Unveiled at the show was Dell Apex Cloud Platforms for Microsoft, Red Hat and VMware. Each is built to drive horizontal consistency across the environment with common hardware platforms built on PowerEdge technology, common software built on PowerFlex technology, and common automated management and orchestration for that entire stack from the firmware up to the cloud operating system.
Also introduced was Dell ApexBlock Storage for AWS and Dell Apex Block Storage for Microsoft Azure.

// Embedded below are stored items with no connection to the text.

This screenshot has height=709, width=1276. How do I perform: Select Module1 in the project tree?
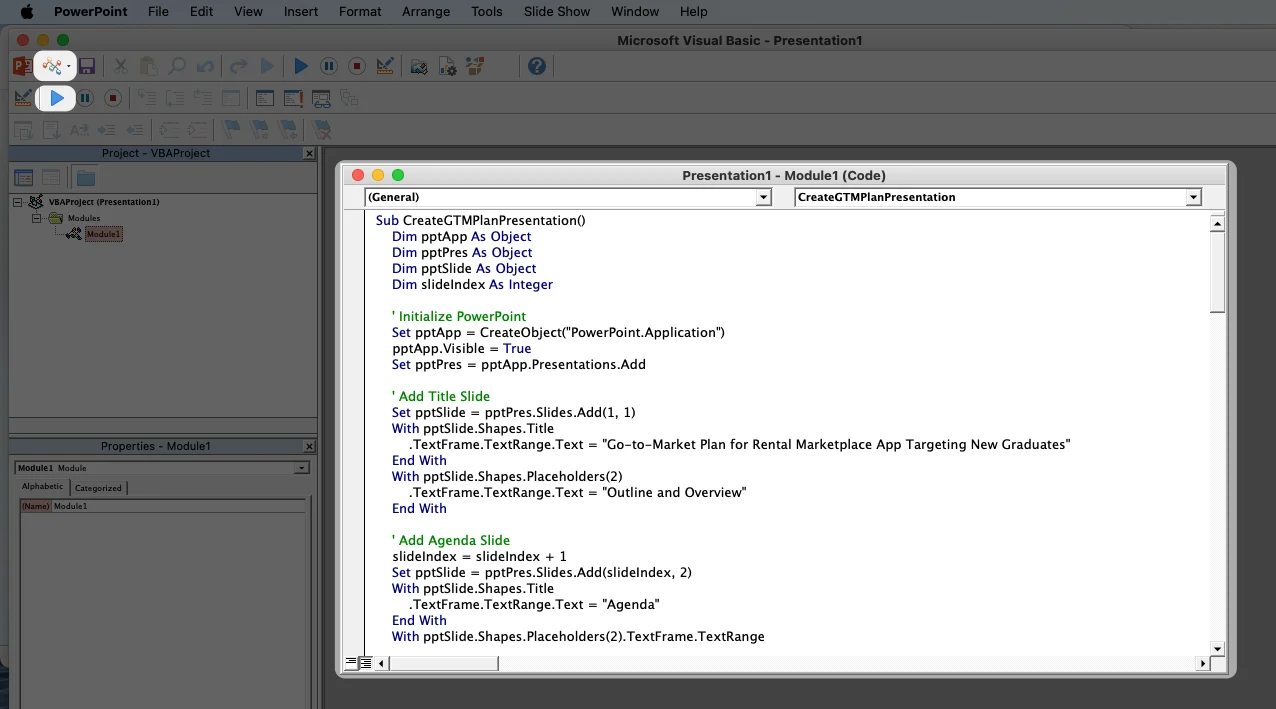click(x=103, y=234)
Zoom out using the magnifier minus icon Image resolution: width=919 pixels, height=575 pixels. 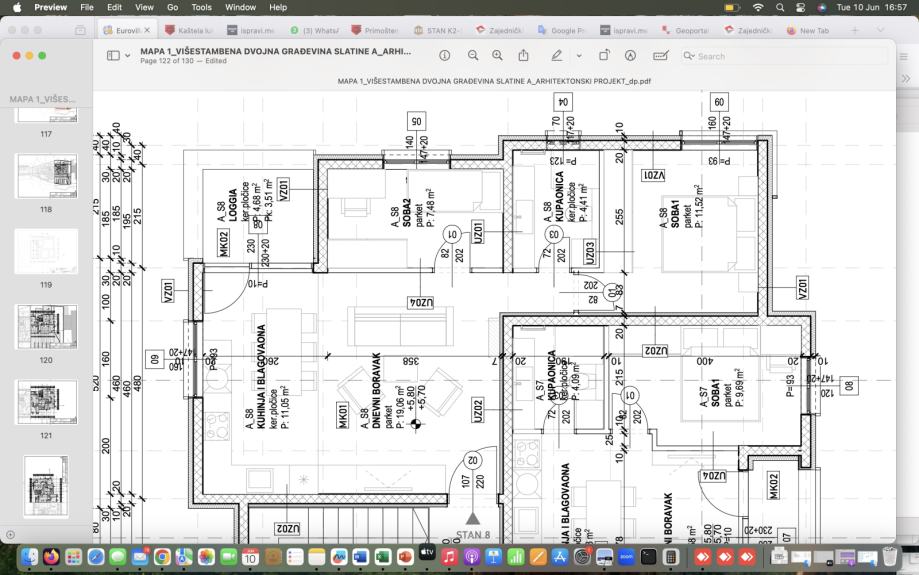[x=473, y=56]
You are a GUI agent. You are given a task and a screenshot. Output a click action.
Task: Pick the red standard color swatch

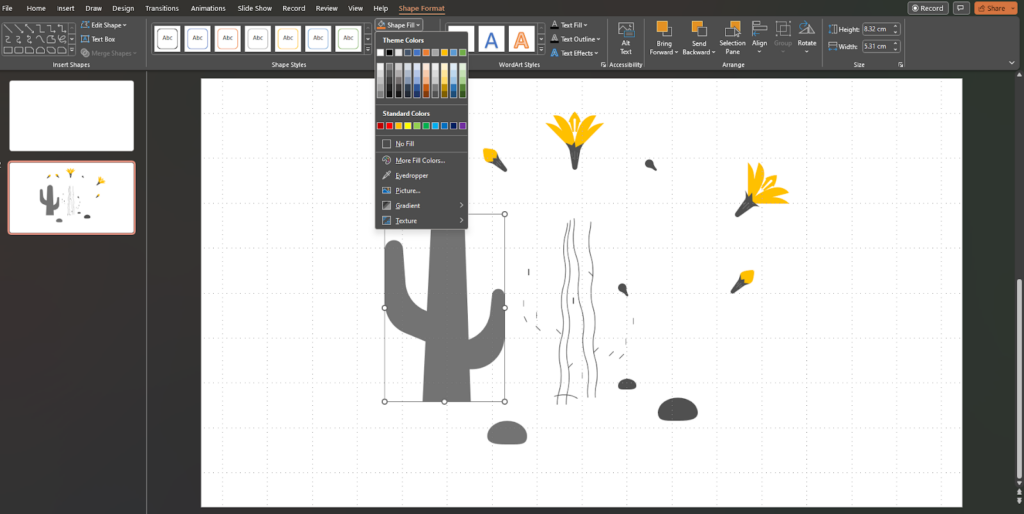pos(390,126)
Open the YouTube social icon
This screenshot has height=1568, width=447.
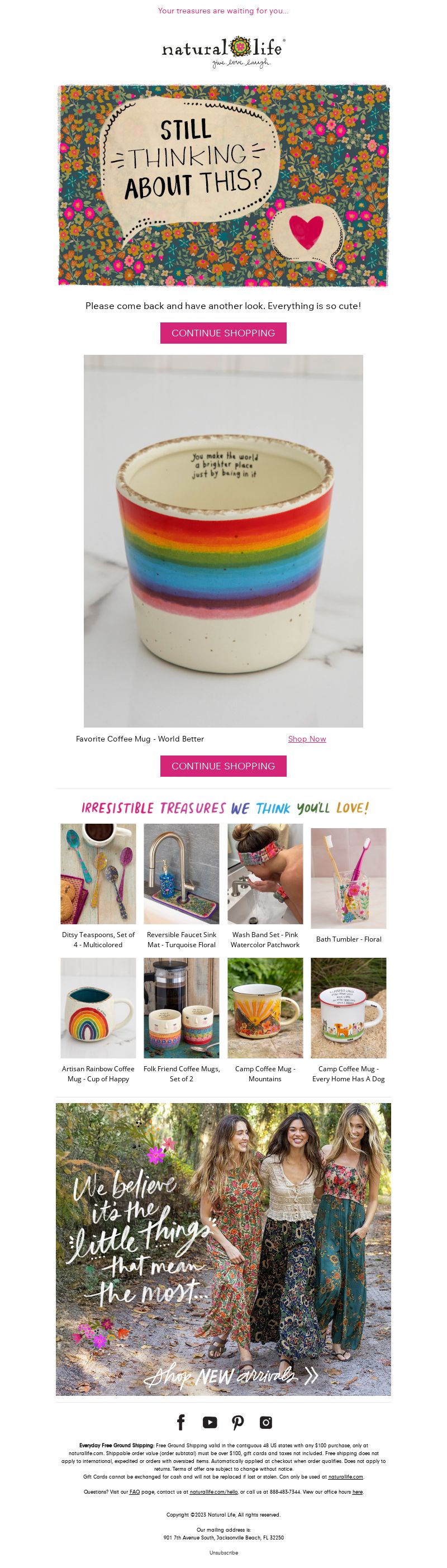[210, 1423]
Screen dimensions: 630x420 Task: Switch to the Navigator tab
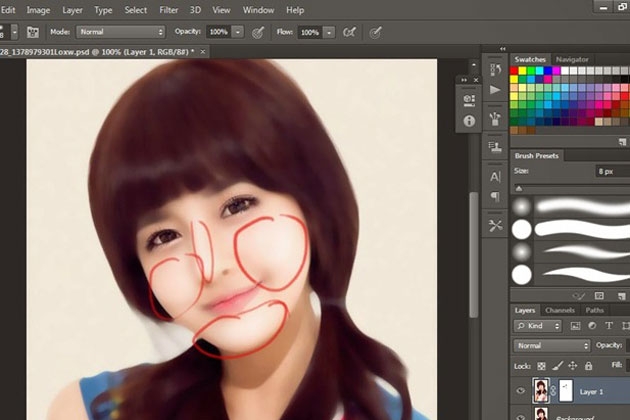572,60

These were discussed at the show last year under the code name “Project Alpine.” Each gives customers 300 percent better performance per dollar through its linear scalability and performance.
“The architecture itself provides multi-availability-zone durability so you can truly have that resilience that you’re used to in the data center and bring that to the cloud,” said Dell Technologies Vice President of Product Management Caitlyn Gordon. “Ultimately, that allows you to bring workloads you never could have before from the data center to the public cloud.”
Dell Technologies Co-COO Chuck Whitten said Dell’s “ground to cloud” capabilities extend advanced storage software out to the public clouds, while Dell’s “cloud to ground” products can return that cloud experience to the data centers.
“True multi-cloud by design requires something easy to say and very hard to do: the freedom to run workloads wherever your business needs dictate, unconstrained by technology,” he said. “Running the right workloads in the right environment, giving developers access to the innovations across the cloud ecosystem—we are significantly expanding from where we have been and officially can say that we are now the world’s most comprehensive as-a-service and multi-cloud portfolio that spans from the data center to the public cloud and now to client devices.”
The storage products give partners a simple way to manage highly complex infrastructure tasks such as setting up hybrid cloud architectures and migrating on-premises workloads to the cloud, according to Rick Gouin, CTO of Winslow Technology Group, a Dell Platinum Partner based in Boston.
“If we wanted to replicate that environment into AWS we might use AWS DRS. Then if we wanted to switch that from AWS to Azure we would then have to use Azure’s tooling. What Dell is giving us here with Project Alpine are endpoints in the cloud. So that way we are replicating from Dell device to virtual Dell device. Now I can move that between clouds and it doesn’t change.”
When he described the products to reporters after the keynote, Dell said much of what the company is doing with Apex is “industrializing” its managed services to be deployed with “enormous rapidity and efficiency with customers of all types.”
Whitten summarized the theme of Dell’s Apex offerings with four questions: “Would you like to buy your infrastructure? Would you like to subscribe to your infrastructure? Would you like to subscribe to your infrastructure with layers of managed services either through us or through a partner? And would you like all of that in a modern cloud experience?”
Josh Lee, CTO at VirtuIT, a Nanuet, N.Y.-based Dell Platiumn Partner, said he sees the ease of relocating workloads as returning power to the end user when it comes to selecting the best environment from which to run their organization’s data. That eliminates a pain point.
He said while he would like to better understand where the partner fits into that relationship, there are numerous partner-facing benefits to what he has seen so far.
“If this really has a good control plane where you can move workloads, that’s going to be something that a lot of our customers would want to talk about because most of them are in at least two public clouds,” Lee said. “Even people who want to repatriate. It can just be a pain to move it. You have to have the expertise and tools. And you may have to have the expertise and tools for where you are leaving and where you are going to make it work right.”